Dans la Musette
Peloton

Mourir au combat

Le matin de Paris-Roubaix, les amoureux de cyclisme aiment utiliser un vocabulaire morbide pour décrire l’infamie de la course qui les attend, usant d’un champ lexical oscillant entre la guerre et l’Enfer pour se faire rêver à des exploits belliqueux venus d’un autre temps. Mais hier soir, la plus belle des classiques a décidé de devenir la plus cruelle en prenant funestement tout ce jargon au pied de la lettre.  

Ce lundi matin aurait dû être un lendemain de fête pour le peuple cycliste, lequel méritait de se réveiller le sourire aux lèvres en partageant les images d’un Peter Sagan facétieux sur le podium roubaisien. Nous aurions aimé que nos sujets de discussion ne tournent qu’autour de la course et de l’incroyable ténacité de Silvan Dillier. Mais le tourbillon de la compétition s’est vu stoppé net dans la nuit, faisant se transformer l’exploit sportif en la plus anecdotique des futilités. 
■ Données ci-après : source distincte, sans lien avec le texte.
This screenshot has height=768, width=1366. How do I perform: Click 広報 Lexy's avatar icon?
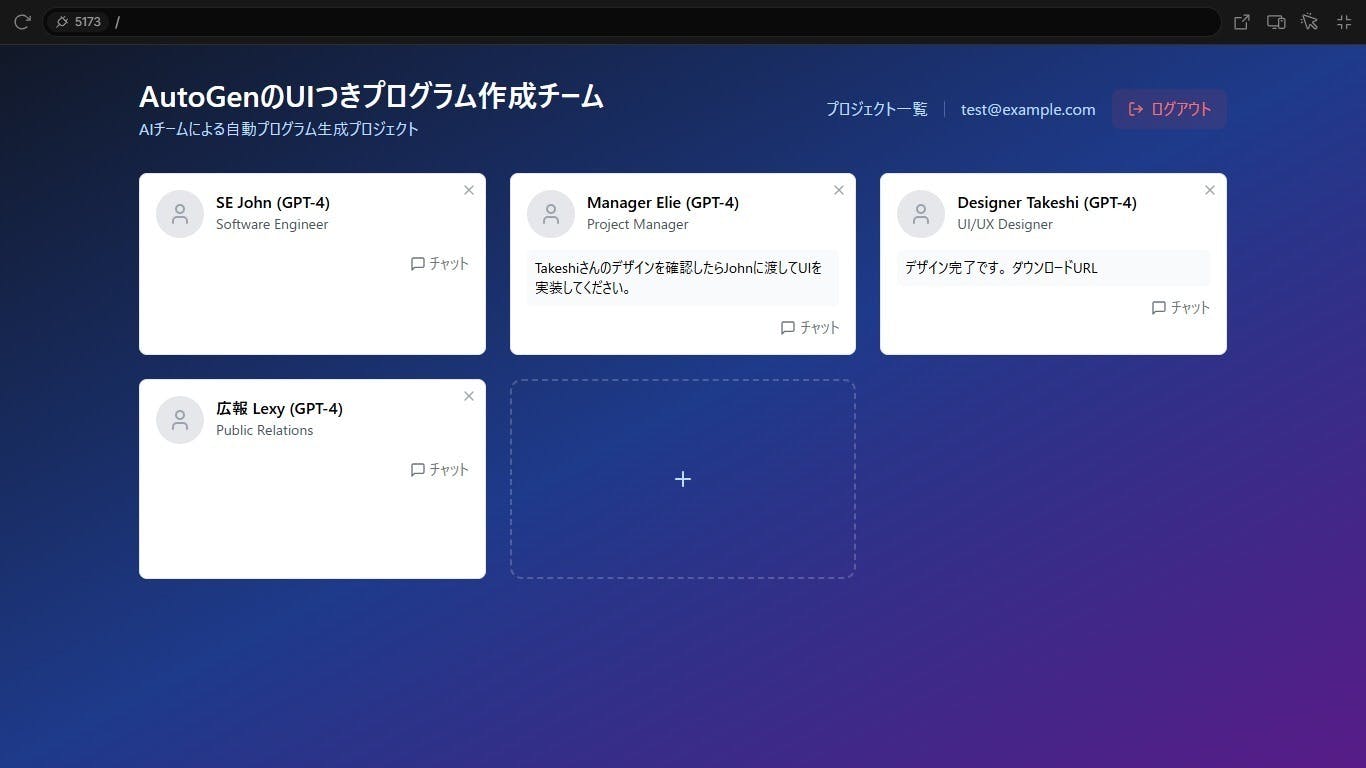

Sur la route du vélodrome de Roubaix, le coeur d’un jeune cycliste belge de 23 ans s’est arrêté de battre et Michael Goolaerts s’est effondré sur les pavés humides de la plus belle des classiques. Un sale coup de ce connard de destin, cruelle machine qui se nourrit de nos larmes face à son absurdité. L’Enfer du Nord n’a jamais aussi bien porté son nom. Et nous aurions préféré, pour une fois, que cette vénérable classique ne soit pas fidèle à sa légende que nous exhortions de briller le matin même du départ. Au point de nous sentir coupables, nous autres les suiveurs, d’attendre toujours plus de nos gladiateurs modernes et des routes qu’ils parcourent.

Nous aimerions pouvoir nous dire que le jeune guerrier est parti en pratiquant sa passion, pour offrir égoïstement un peu de réconfort à nos sentiments effondrés. Mais ça ne suffira jamais. Ce qui est arrivé à Michael Goolaerts est profondément injuste et irrecevable, alors nous n’avons rien d’autre à faire que souffrir en compassion avec sa famille, ses amis et son équipe, et tenter d’accepter la fatalité qui a frappé ce pauvre garçon qui comme nous, aimait viscéralement son sport. Un sport qui reste beau malgré ses risques, même si aujourd’hui nous avons vraiment du mal à nous en convaincre car l’année prochaine, Michael Goolaerts ne sera pas sur la route de Roubaix.